S’il lui consacre son dernier chapitre, Alexandre Courban retient peu dans son étude la mémoire de Gabriel Péri dans la composition de la biographie. Le fil d’une vie se déroule là, à plat, en 6 chapitres, nous menant de Marseille jusqu’au Mont Valérien. Une vie militante, une vie en communisme qui permet de suivre une trajectoire brisée par la guerre. Tôt secrétaire des Jeunesses communistes de Marseille, il en est rapidement l’un des dirigeant nationaux avant de devenir délégué régional du PC, puis journaliste à L’Humanité (1924-1929).  « À sa façon, Gabriel Péri est l’un des acteurs de la profonde mutation du parti communiste, réorganisé sur le modèle du Parti communiste bolchevik » (p. 49), ces années-là. À sa façon ? Le chapitre qui suit, « les tribulations d’un communiste », dit implicitement, sinon un écart, du moins une forme de disgrâce pour Péri, avant que le Front populaire ne le consacre député. Si la ligne antifasciste lui convient, en revanche, après le pacte Molotov-Ribbentrop, à lire Alexandre Courban entre les lignes, l’on sent Gabriel Péri peu convaincu de la nouvelle tournure de la ligne communiste. Son arrestation, puis son exécution, ouvrent bientôt la voie à la célébration d’une icône.

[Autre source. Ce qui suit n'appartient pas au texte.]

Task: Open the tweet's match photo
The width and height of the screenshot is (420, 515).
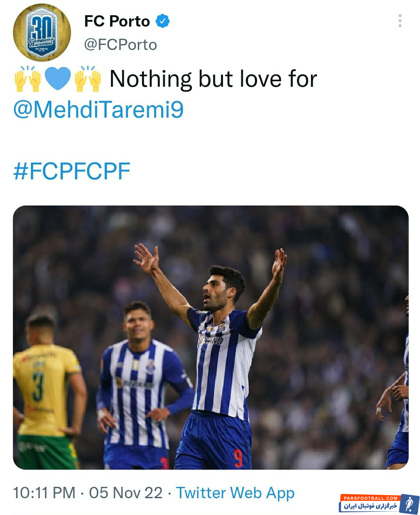Action: point(211,337)
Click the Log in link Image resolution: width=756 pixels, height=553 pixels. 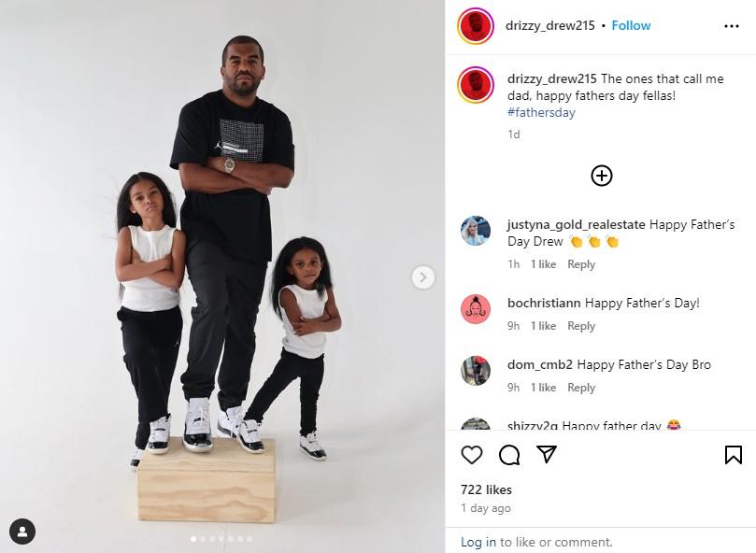click(x=478, y=542)
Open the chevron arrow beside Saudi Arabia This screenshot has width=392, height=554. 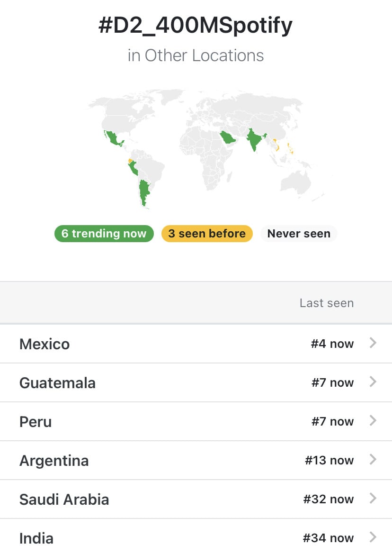point(373,498)
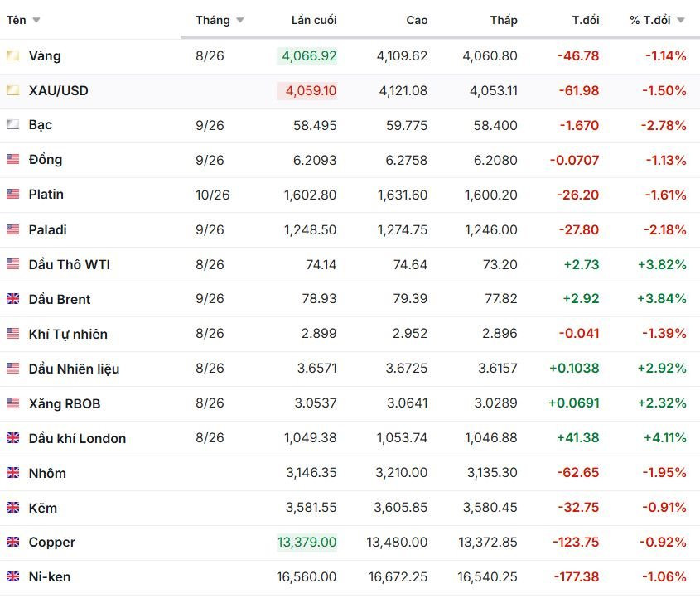Viewport: 700px width, 598px height.
Task: Click the green highlighted price 4,066.92
Action: [x=307, y=56]
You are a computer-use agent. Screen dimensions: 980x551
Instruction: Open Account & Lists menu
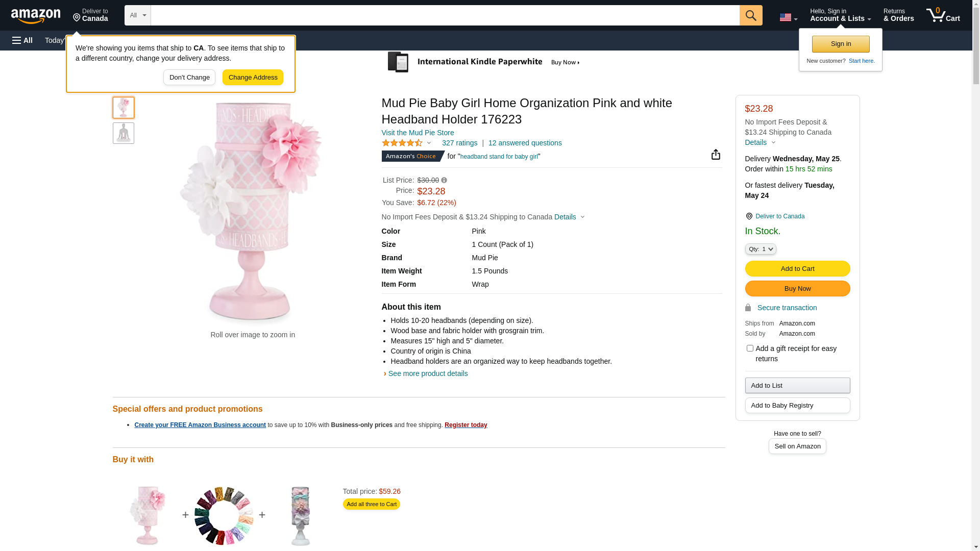point(840,15)
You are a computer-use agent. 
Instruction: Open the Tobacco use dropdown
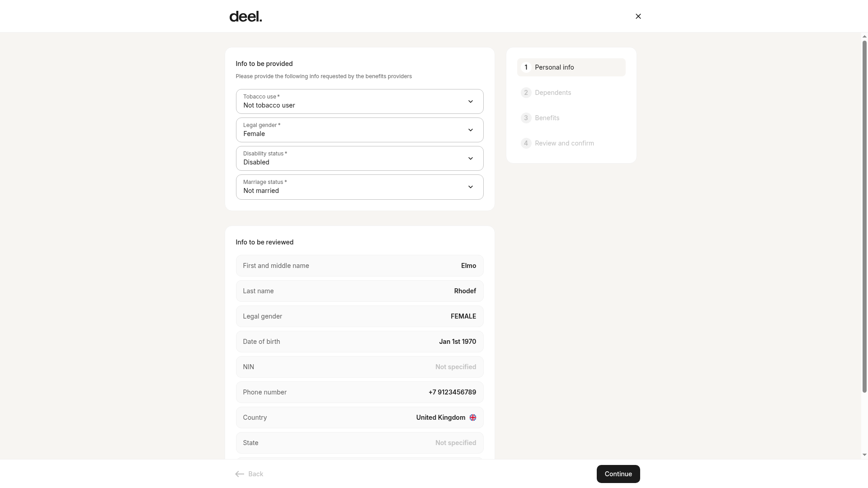359,101
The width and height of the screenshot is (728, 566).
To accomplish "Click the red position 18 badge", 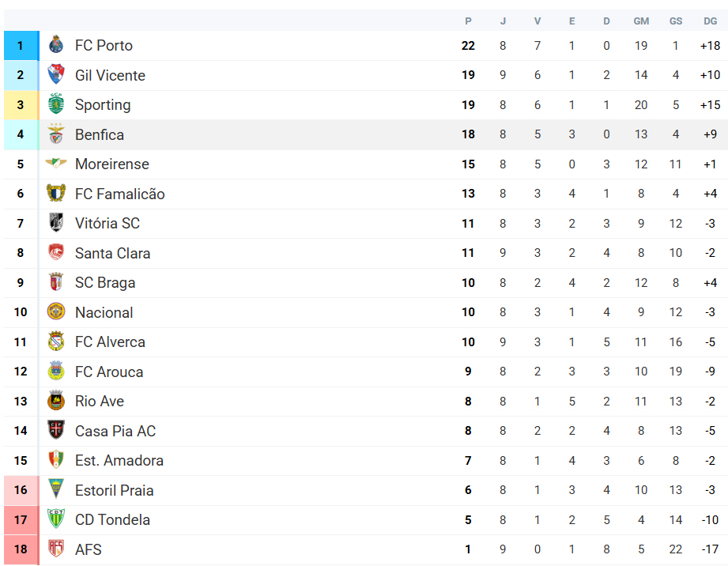I will [21, 549].
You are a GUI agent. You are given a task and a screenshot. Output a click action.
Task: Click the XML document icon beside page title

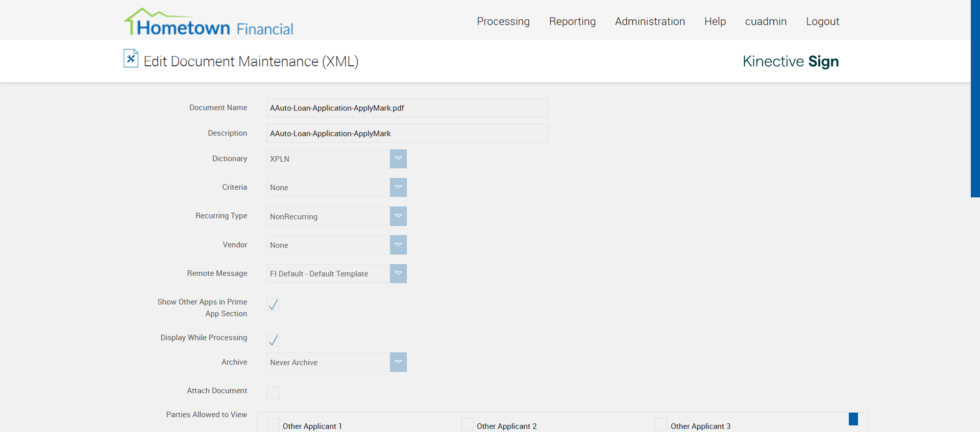(x=131, y=59)
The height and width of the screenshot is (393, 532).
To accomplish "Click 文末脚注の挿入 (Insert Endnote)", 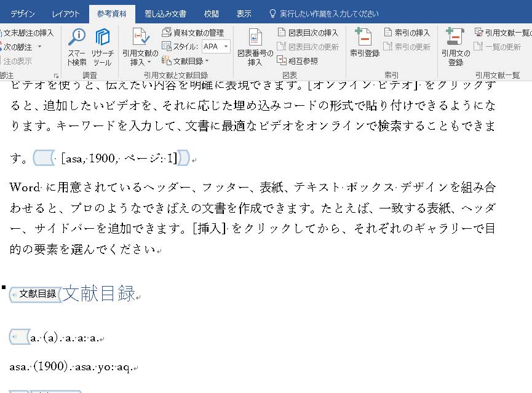I will [28, 33].
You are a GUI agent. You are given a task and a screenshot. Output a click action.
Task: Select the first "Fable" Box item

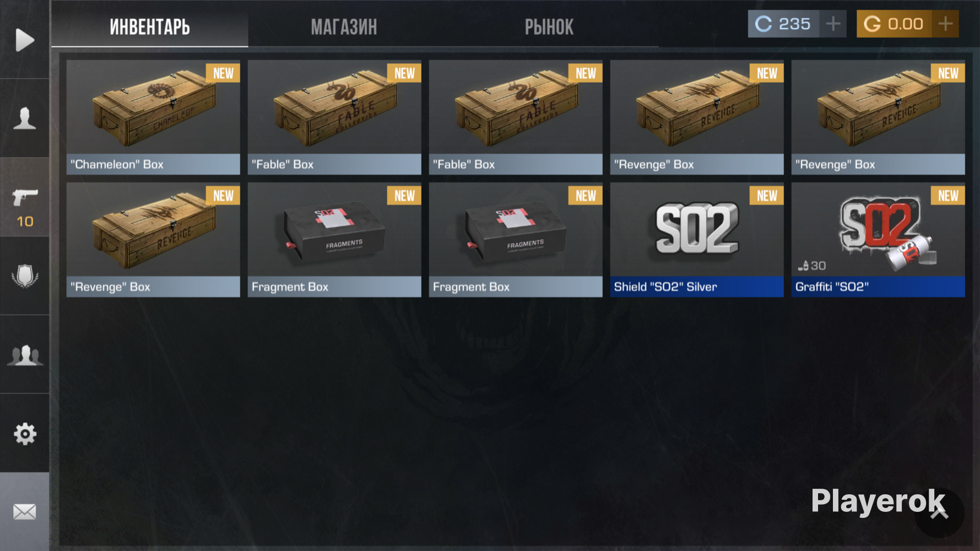coord(334,117)
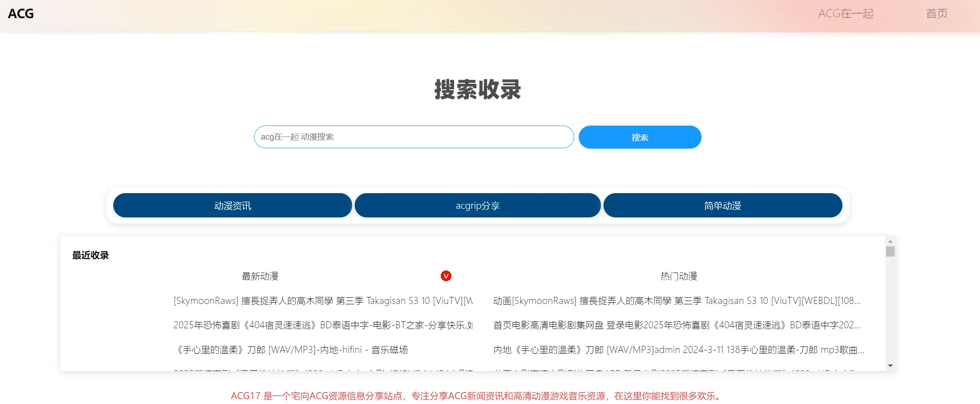Focus the acg在一起 动漫搜索 search box

414,137
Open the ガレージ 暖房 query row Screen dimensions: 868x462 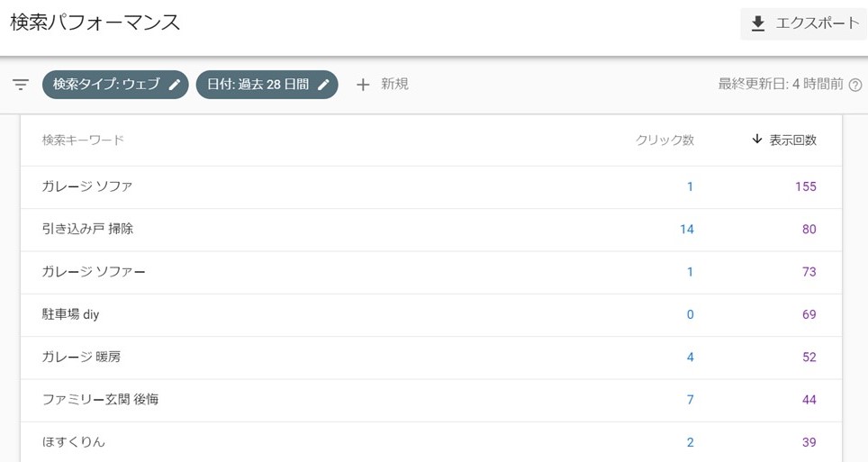tap(431, 358)
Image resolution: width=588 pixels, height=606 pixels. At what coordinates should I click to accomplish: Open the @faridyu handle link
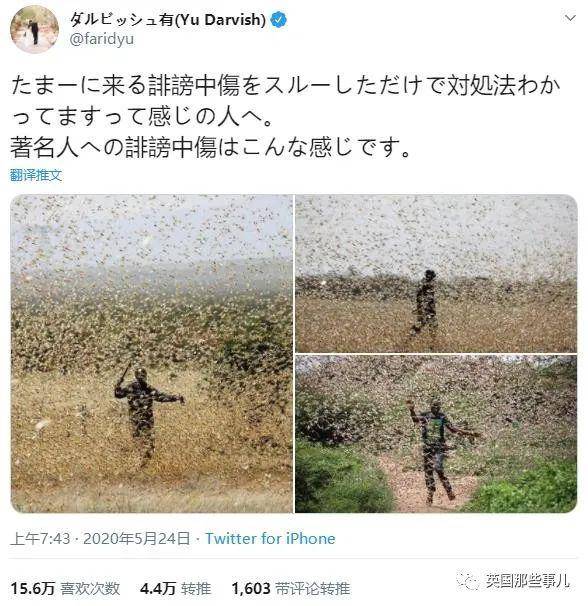pos(102,39)
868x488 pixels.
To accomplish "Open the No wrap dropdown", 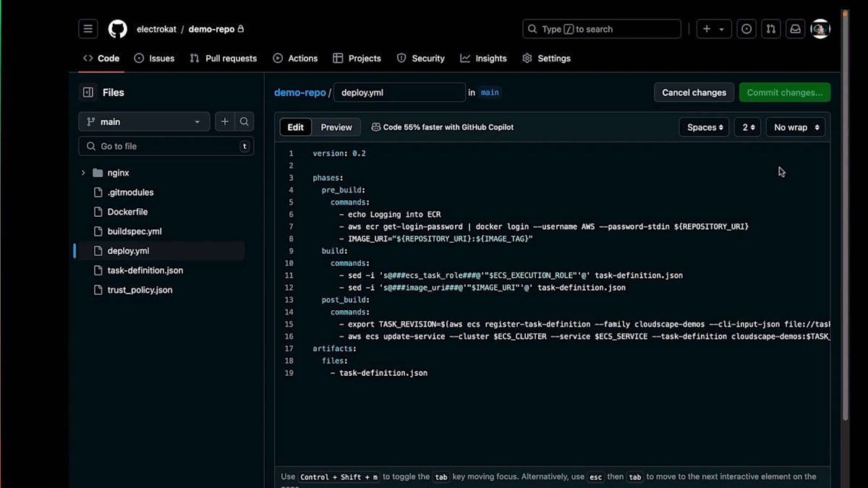I will coord(796,127).
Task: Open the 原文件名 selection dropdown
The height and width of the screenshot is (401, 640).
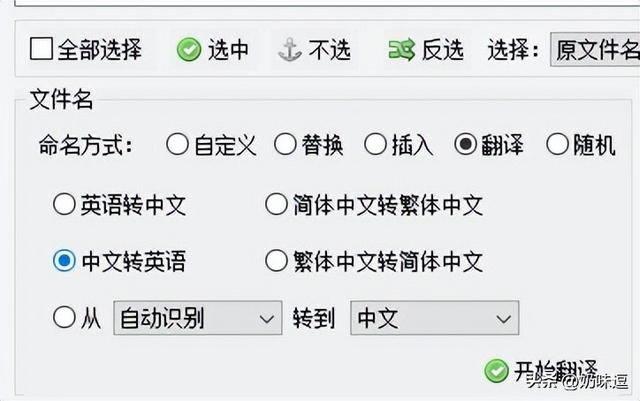Action: 596,49
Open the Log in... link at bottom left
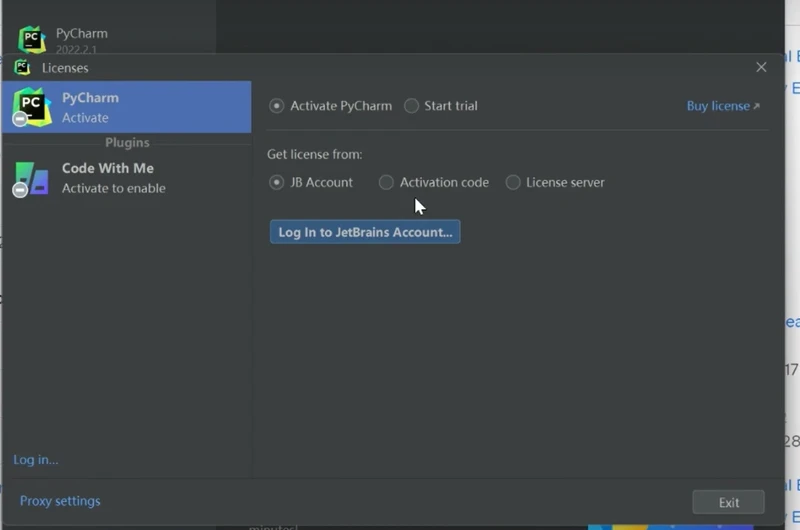 pos(36,460)
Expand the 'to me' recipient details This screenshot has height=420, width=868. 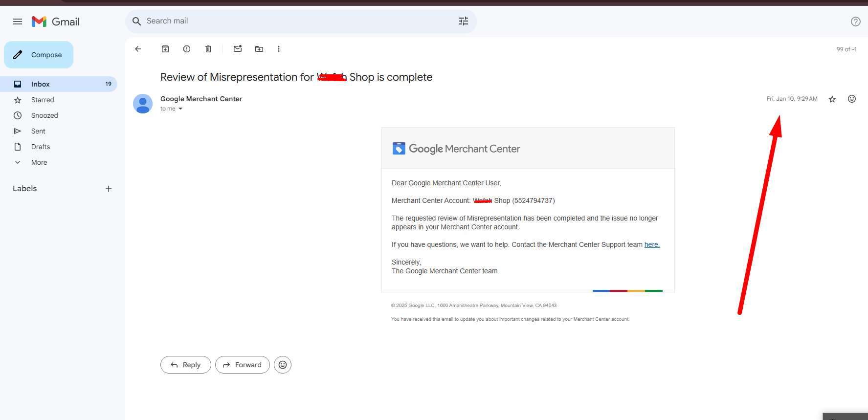[x=180, y=109]
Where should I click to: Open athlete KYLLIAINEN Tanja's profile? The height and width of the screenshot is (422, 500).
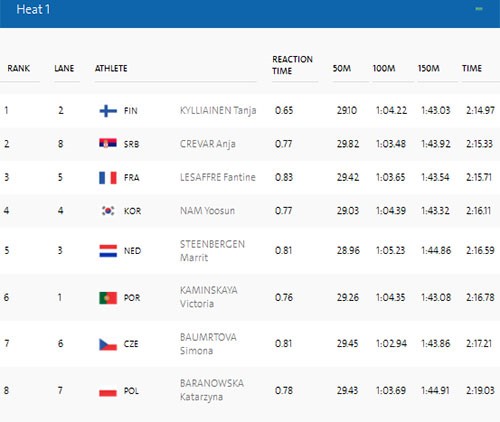pyautogui.click(x=218, y=110)
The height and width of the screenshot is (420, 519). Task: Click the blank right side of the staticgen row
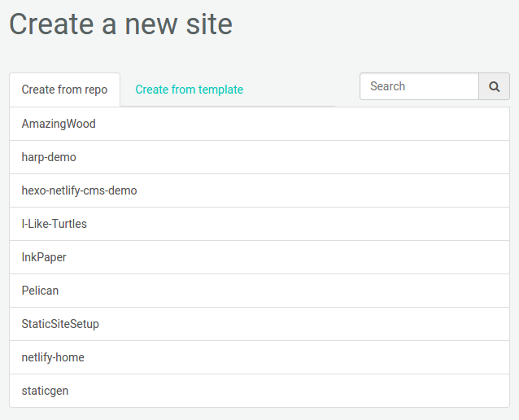[366, 391]
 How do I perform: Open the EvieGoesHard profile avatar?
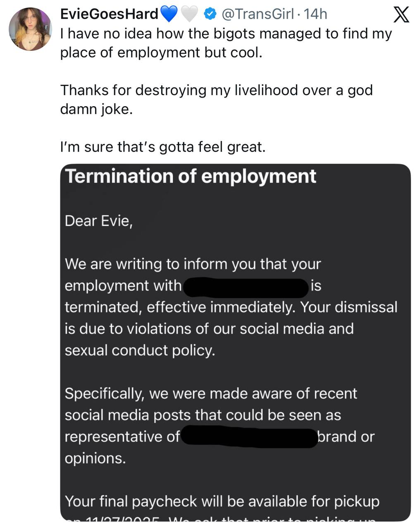tap(30, 29)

Le lecteur reste pourtant souvent sur sa faim. Refusant une mise en écriture construite par la mémoire de Péri et les représentations qu’elle implique, un choix assumé par exemple par Stéphane Sirot pour sa biographie de Maurice Thorez en 2000 (Presses de Sciences Po), l’auteur choisit un cadre biographique trop étroitement borduré où s’aperçoit le militant, peu l’homme. Trop souvent les explications sont elliptiques. Ainsi de ses rapports compliqués avec André Marty, son beau-frère : l’hypothèse d’une brouille liée à leurs épouses, et le côté séducteur de Péri, ne sauraient à eux seuls expliquer une mésentente qui semble aussi de nature politique. Le Péri d’Alexandre Courban manque là d’une épaisseur contextuelle qui ne serait pas seulement celle donnée par la confrontation de l’auteur à l’historiographie du communisme, mais aussi celle d’une histoire sociale et politique approfondie (ainsi de Marseille au sortir de la Grande Guerre) ou d’une histoire culturelle du politique plus affirmée dans l’examen de son rôle à L’Humanité : militant et journaliste, journaliste militant ?

« Rien n’est si mort qu’un mort » écrit Guillevic à la mémoire de Gabriel Péri. Si cette biographie ne le ressuscite pas, elle rend compte à sa manière d’un parcours en communisme. Dommage qu’elle élude trop souvent ce que la mémoire saturée de significations et de non-dits de Péri révèle du mouvement communiste sur le siècle. Les documents reproduits en fin de volume – des textes de Péri, les poèmes qui l’évoquent – l’appellent davantage.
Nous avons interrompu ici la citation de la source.